### Task brief
For each line of the data below that holds "agent", copy the line.
Top of Data shown
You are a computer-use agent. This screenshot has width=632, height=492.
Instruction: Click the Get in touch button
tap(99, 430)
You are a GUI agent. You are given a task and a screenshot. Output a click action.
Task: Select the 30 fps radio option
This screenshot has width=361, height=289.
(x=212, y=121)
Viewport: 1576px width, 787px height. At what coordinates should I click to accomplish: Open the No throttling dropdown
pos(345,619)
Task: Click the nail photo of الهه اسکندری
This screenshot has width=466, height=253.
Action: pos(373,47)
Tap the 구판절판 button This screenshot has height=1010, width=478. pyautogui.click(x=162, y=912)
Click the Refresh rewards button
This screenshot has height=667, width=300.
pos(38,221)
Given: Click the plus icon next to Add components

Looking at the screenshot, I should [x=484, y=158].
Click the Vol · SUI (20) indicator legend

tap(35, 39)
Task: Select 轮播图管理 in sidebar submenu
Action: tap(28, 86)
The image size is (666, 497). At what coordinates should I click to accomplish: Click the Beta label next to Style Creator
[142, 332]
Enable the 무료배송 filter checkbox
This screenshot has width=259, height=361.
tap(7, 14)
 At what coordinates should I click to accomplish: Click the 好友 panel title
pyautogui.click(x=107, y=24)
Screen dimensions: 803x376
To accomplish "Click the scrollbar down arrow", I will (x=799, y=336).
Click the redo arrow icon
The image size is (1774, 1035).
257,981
Bottom of Data shown
### Reply to the task
You are a computer-use agent. This screenshot has width=632, height=492.
You are a GUI agent. You are given a task and a screenshot. Output a click action.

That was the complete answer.